The presentation charts the self-publishing phenomenon from the unbound photomontages of Wallace Berman's 'Semina' (1955-1964, pictured), through the rise of the small press in the '60s, to the DIY zine craze of the '80s and early '90s. Journals such as Maurizio Cattelan and Dominique Gonzalez-Foerster's 'Permanent Food' (1996-present), and Aleksandra Mir's 'Living & Loving' (2002-present), represent contemporary uses of the serial publication.

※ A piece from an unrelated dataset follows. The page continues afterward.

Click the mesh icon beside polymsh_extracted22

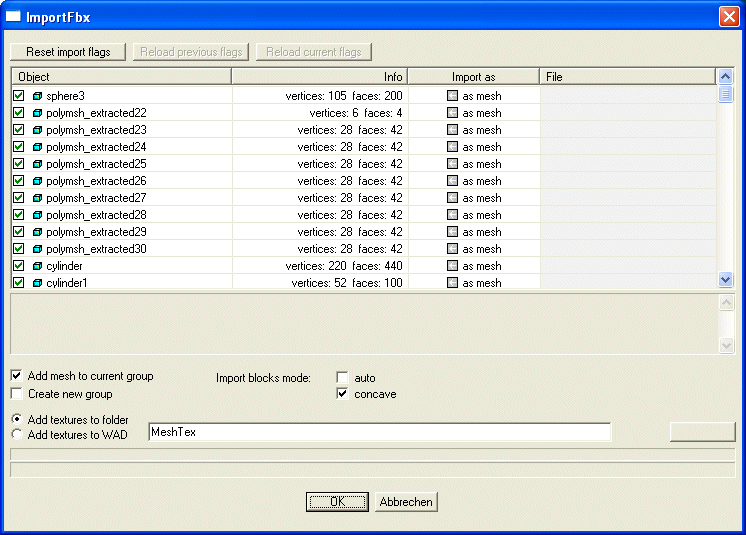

Restlessly challenging images of nudity, blood and a decapitated goose from Günter Brus's 'Die Schastrommel/Die Drossel' (1969-1977), pinpoint the performers' preference for the disregard of convention. Elsewhere, the bright typography of Anna Banana's 'VILE Magazine' (1974-1983) (the terrorizing twin of LIFE), adds to the sense that within the experimental confines of an ongoing publication, nothing is safe from challenge. As if keyholes to great depths of irreverent practice, each of these vitrines imparts a teasing snapshot of various forms of truly significant artistic interrogation.